The Courts and Tribunals Judiciary website has published a speech given by Sir Geoffrey Vos to the ISDA Virtual Annual Legal Forum on 10 March 2021. The speech focussed on the technological challenges currently facing both English law and the judiciary generally, especially against the backdrop of rapid developments in smart contracts and distributed ledger technology.

The speech referenced previous remarks made on the legal status of cryptoassets and smart contracts, on-chain payment methods for the wholesale banking markets, and dispute resolution processes in relation to smart contracts and blockchain.

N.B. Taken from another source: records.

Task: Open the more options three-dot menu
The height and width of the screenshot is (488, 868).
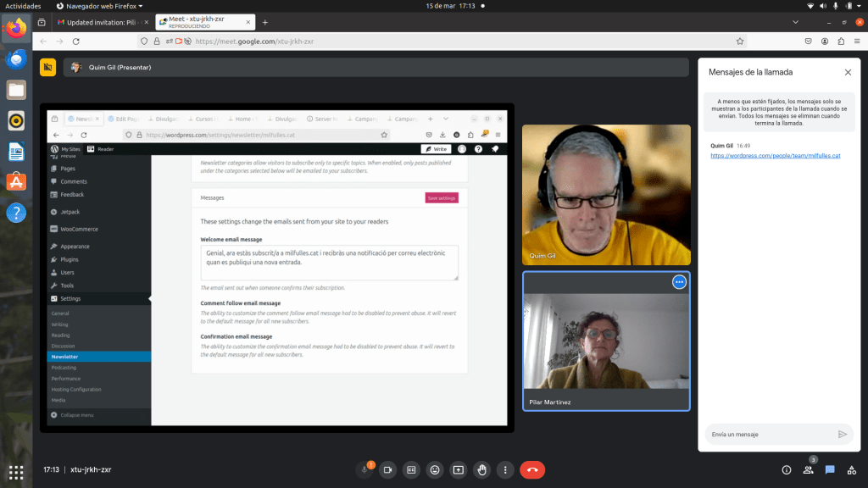Action: click(x=505, y=469)
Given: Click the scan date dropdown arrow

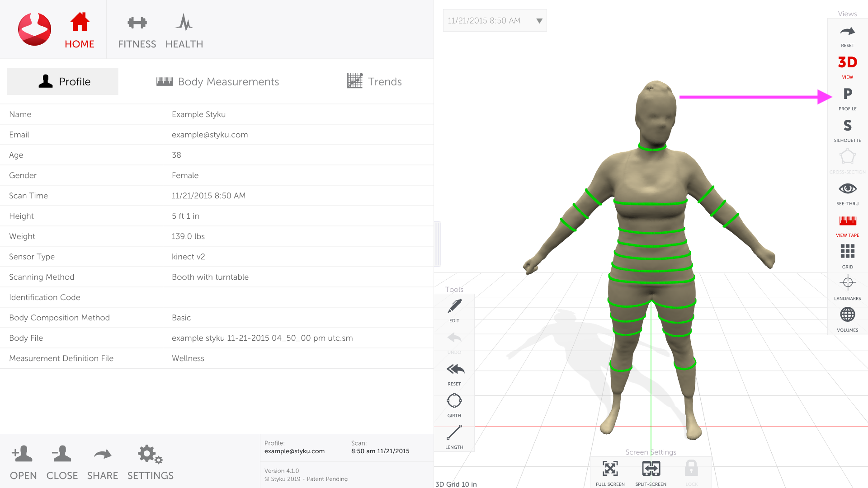Looking at the screenshot, I should (539, 21).
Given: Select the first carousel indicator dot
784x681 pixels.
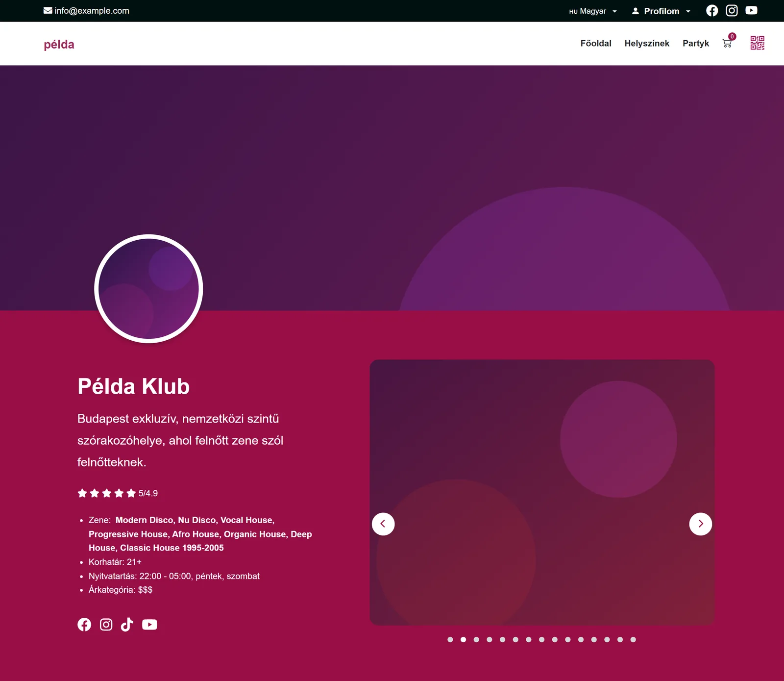Looking at the screenshot, I should (450, 639).
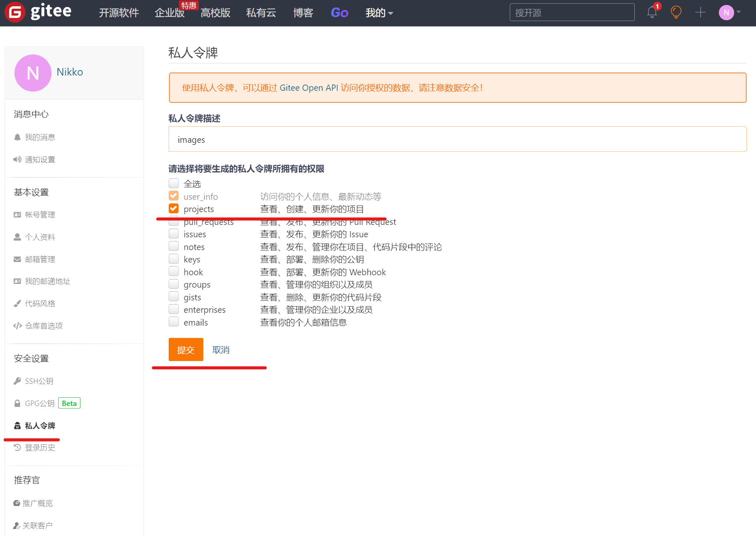Screen dimensions: 756x536
Task: Click the speaker icon next to 通知设置
Action: pyautogui.click(x=17, y=159)
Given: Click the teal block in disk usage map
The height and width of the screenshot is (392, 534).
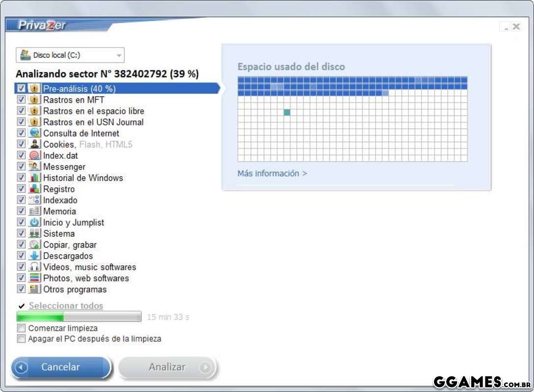Looking at the screenshot, I should tap(287, 113).
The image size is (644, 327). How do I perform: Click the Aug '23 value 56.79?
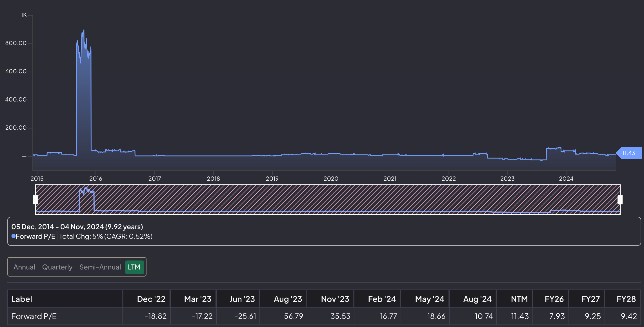(293, 316)
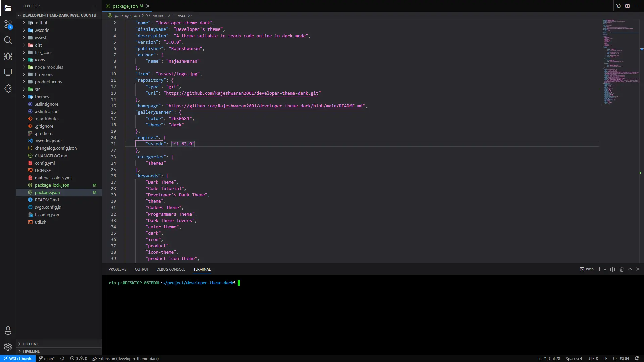Click the LF end-of-line selector
The image size is (644, 362).
605,358
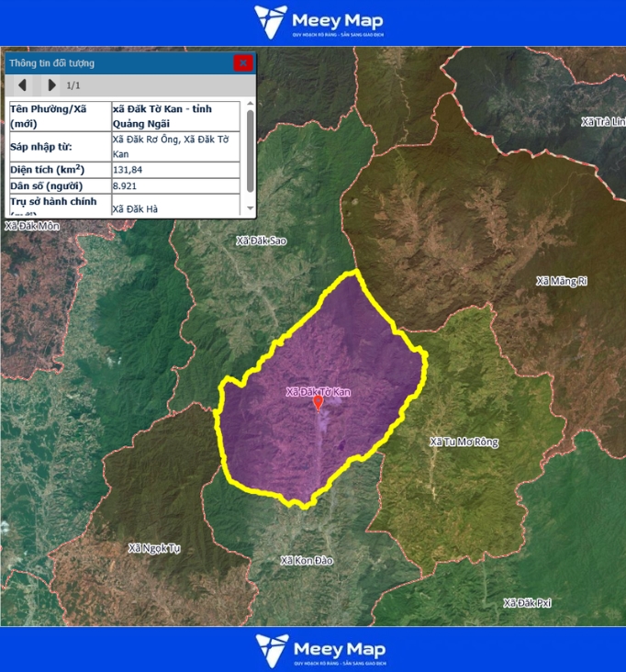
Task: Select Xã Đăk Pxi commune label
Action: (x=527, y=602)
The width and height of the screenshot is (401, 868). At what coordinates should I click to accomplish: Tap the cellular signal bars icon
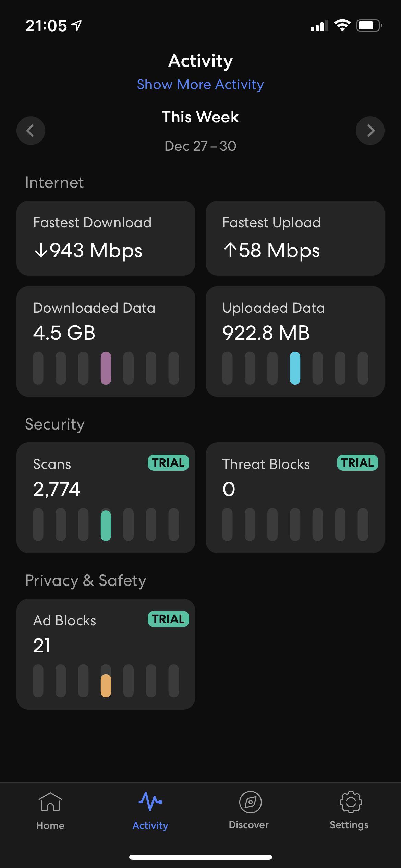point(319,26)
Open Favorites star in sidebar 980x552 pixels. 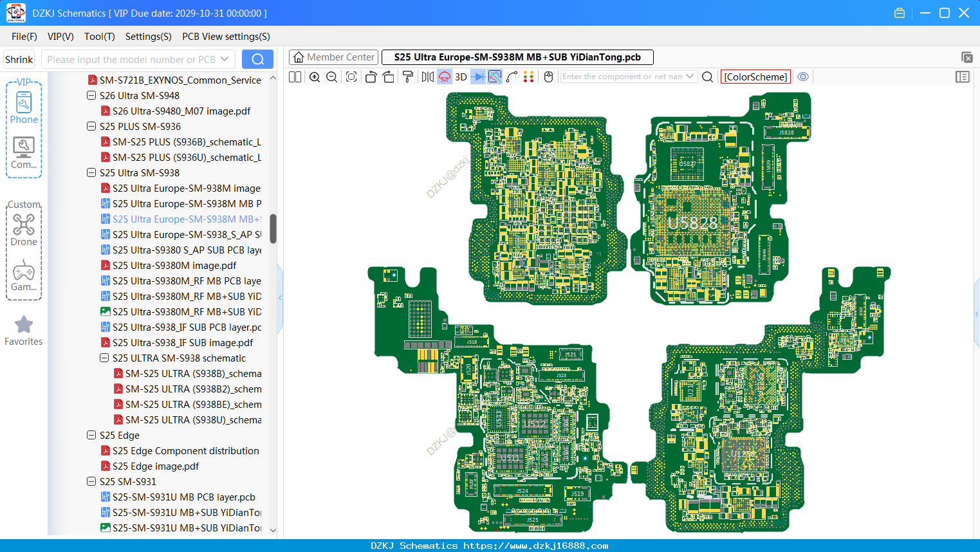(x=24, y=331)
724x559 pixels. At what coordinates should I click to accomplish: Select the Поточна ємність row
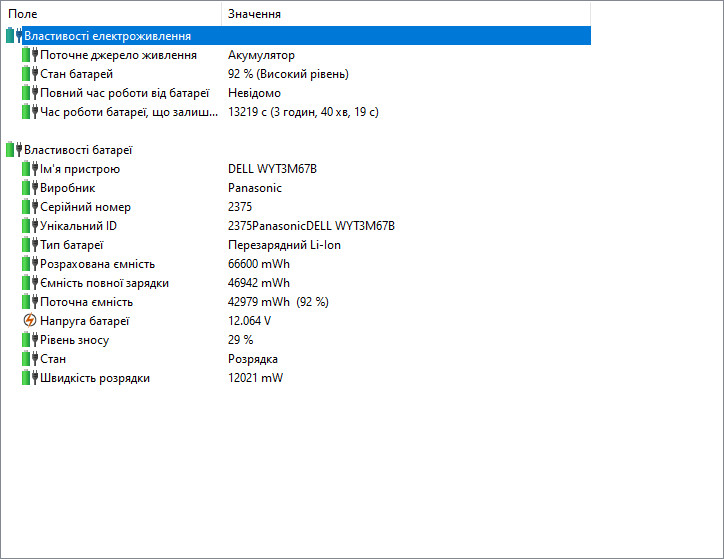(86, 302)
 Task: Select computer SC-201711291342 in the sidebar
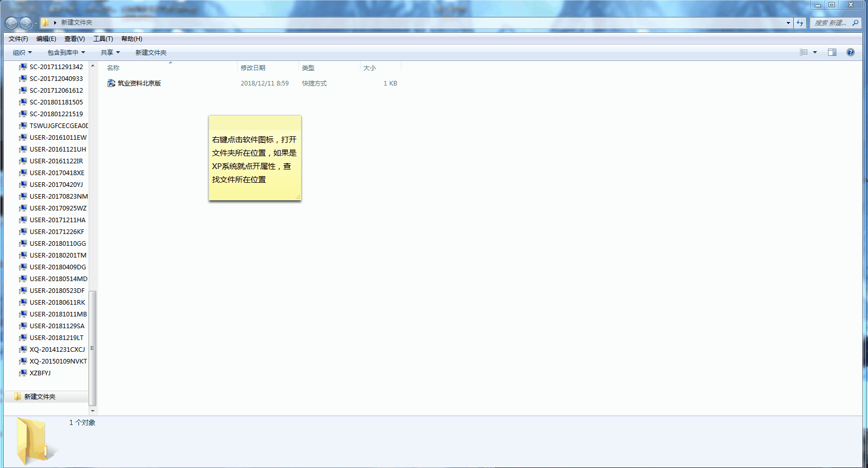[56, 67]
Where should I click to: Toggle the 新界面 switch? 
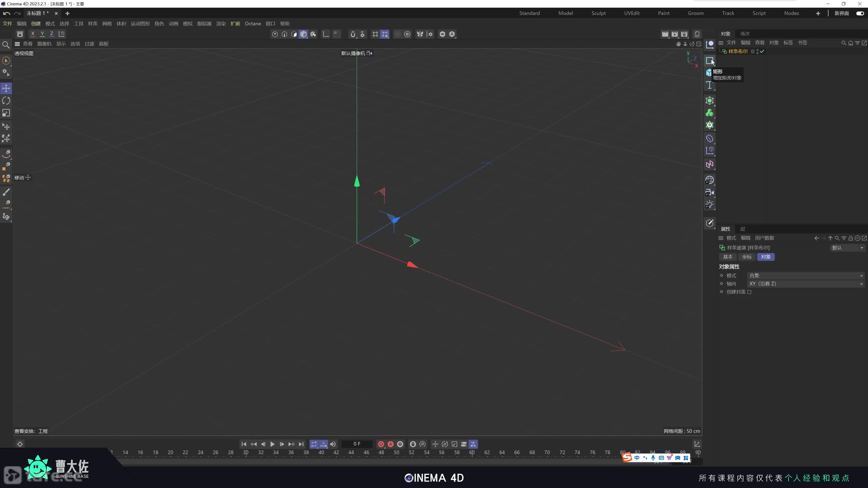860,13
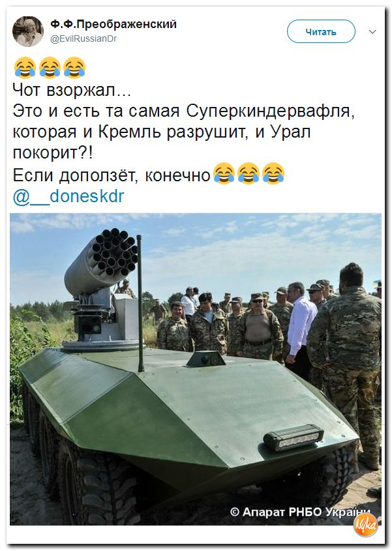392x551 pixels.
Task: Click the LED light bar on the vehicle
Action: pos(294,437)
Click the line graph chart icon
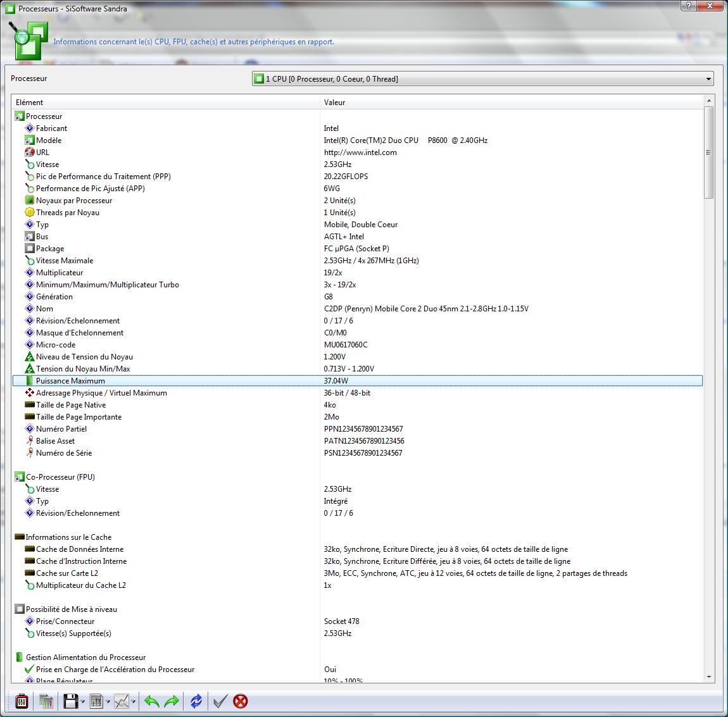Viewport: 728px width, 717px height. (122, 701)
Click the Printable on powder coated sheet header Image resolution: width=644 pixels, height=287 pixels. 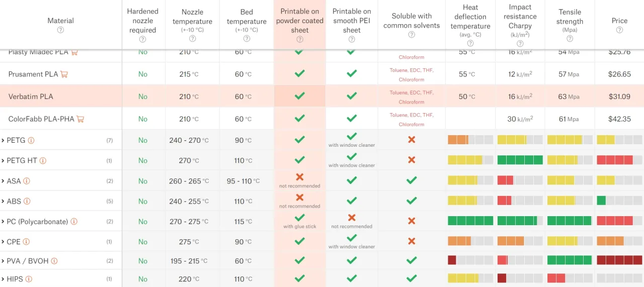[299, 21]
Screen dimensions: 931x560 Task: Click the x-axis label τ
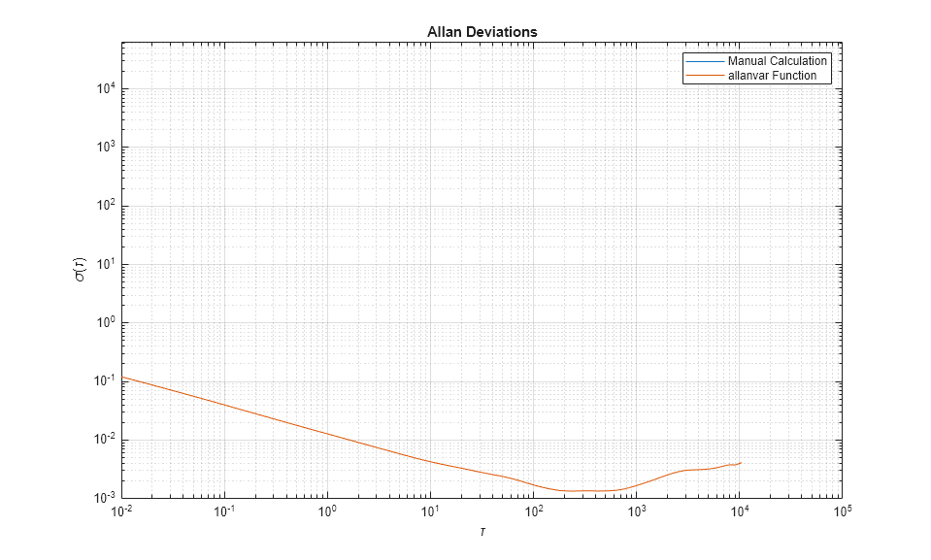(481, 531)
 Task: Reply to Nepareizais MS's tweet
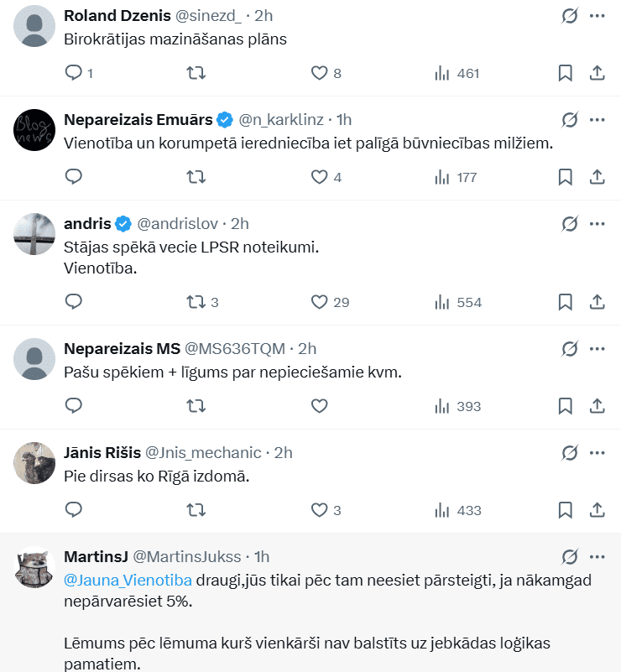coord(74,406)
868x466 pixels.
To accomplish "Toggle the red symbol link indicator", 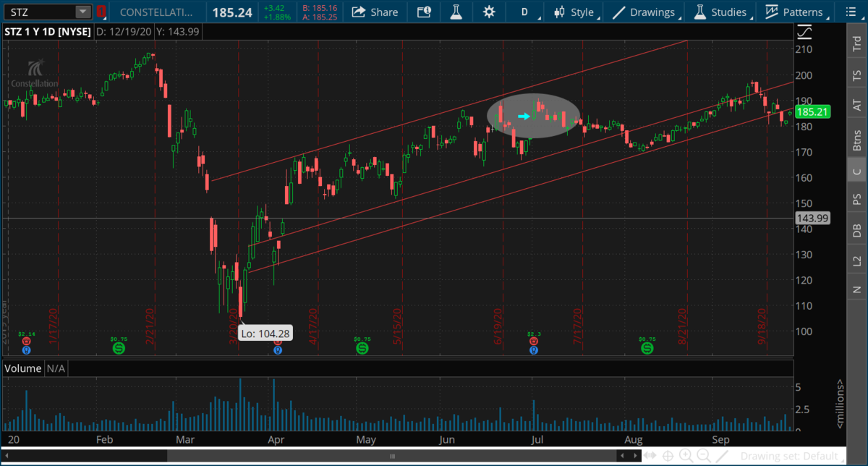I will pyautogui.click(x=101, y=12).
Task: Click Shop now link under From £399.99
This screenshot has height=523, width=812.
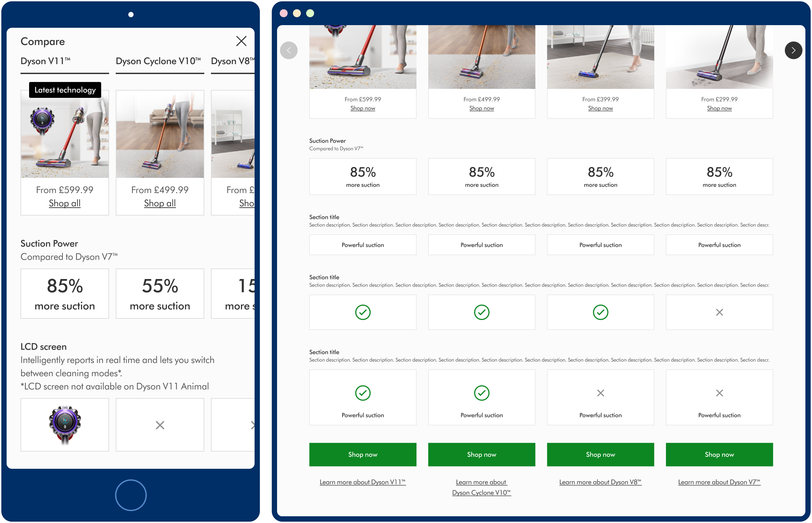Action: 600,108
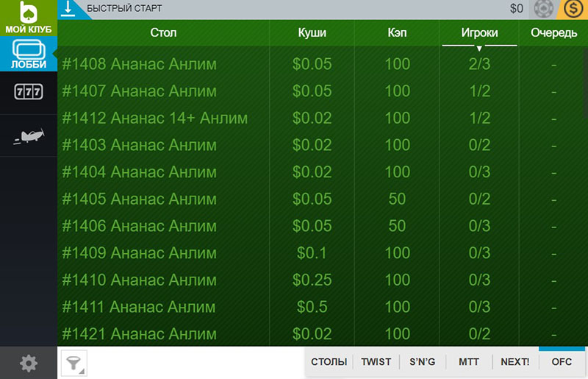Sort tables by Игроки column
Viewport: 588px width, 379px height.
coord(479,32)
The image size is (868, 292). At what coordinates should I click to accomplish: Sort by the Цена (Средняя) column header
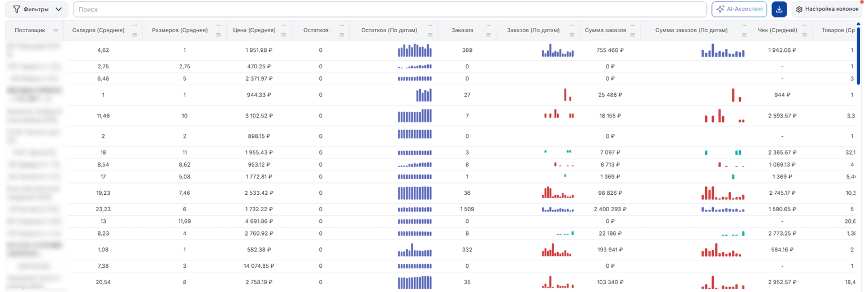coord(254,30)
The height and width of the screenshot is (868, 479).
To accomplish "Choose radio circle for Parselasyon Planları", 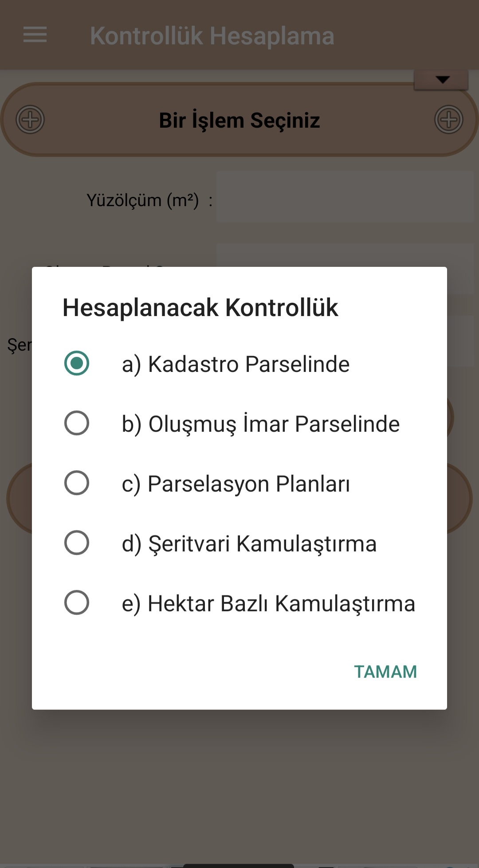I will pyautogui.click(x=77, y=483).
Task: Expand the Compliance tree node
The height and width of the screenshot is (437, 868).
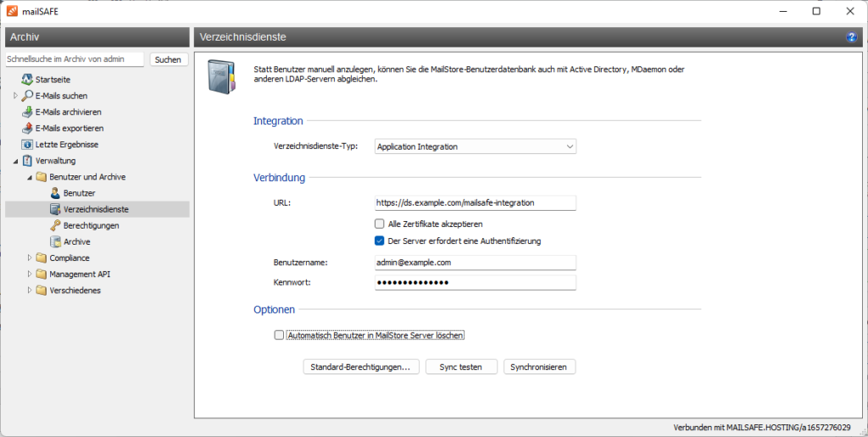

In terms of progress, it was noted that the UK Jurisdiction Taskforce’s (UKJT) ‘Legal Statement on the Status of Cryptoassets and Smart Contracts’ published in 2019, providing an authoritative view that cryptoassets could be regarded as property and smart contracts regarded as legally enforceable, has witnessed global approval in the courts of England and Wales, New Zealand and Singapore. The UKJT also recently concluded its public consultation on its draft Digital Dispute Resolution Rules, intended to be incorporated into on-chain digital relationships and smart contracts. However, it was also noted that developments in a Central Bank Digital Currency (CBDC) have been slower than envisioned, particularly since the Bank of England’s discussion paper on the opportunities, challenges and design of Central Bank Digital Currency released in March 2020.

Outlining future developments, Sir Geoffrey Vos highlighted the work currently being undertaken in relation to the digitisation of commercial records. Key to the endorsement and implementation of smart contracts is ensuring that electronic documentation can be used and transferred safely and reliably, without risk of duplication. In this regard, it was noted that English law is fully capable of adapting to new technologies, and that the ultimate goal is to position the jurisdiction as a highly attractive jurisdiction for international financial markets and digital trade.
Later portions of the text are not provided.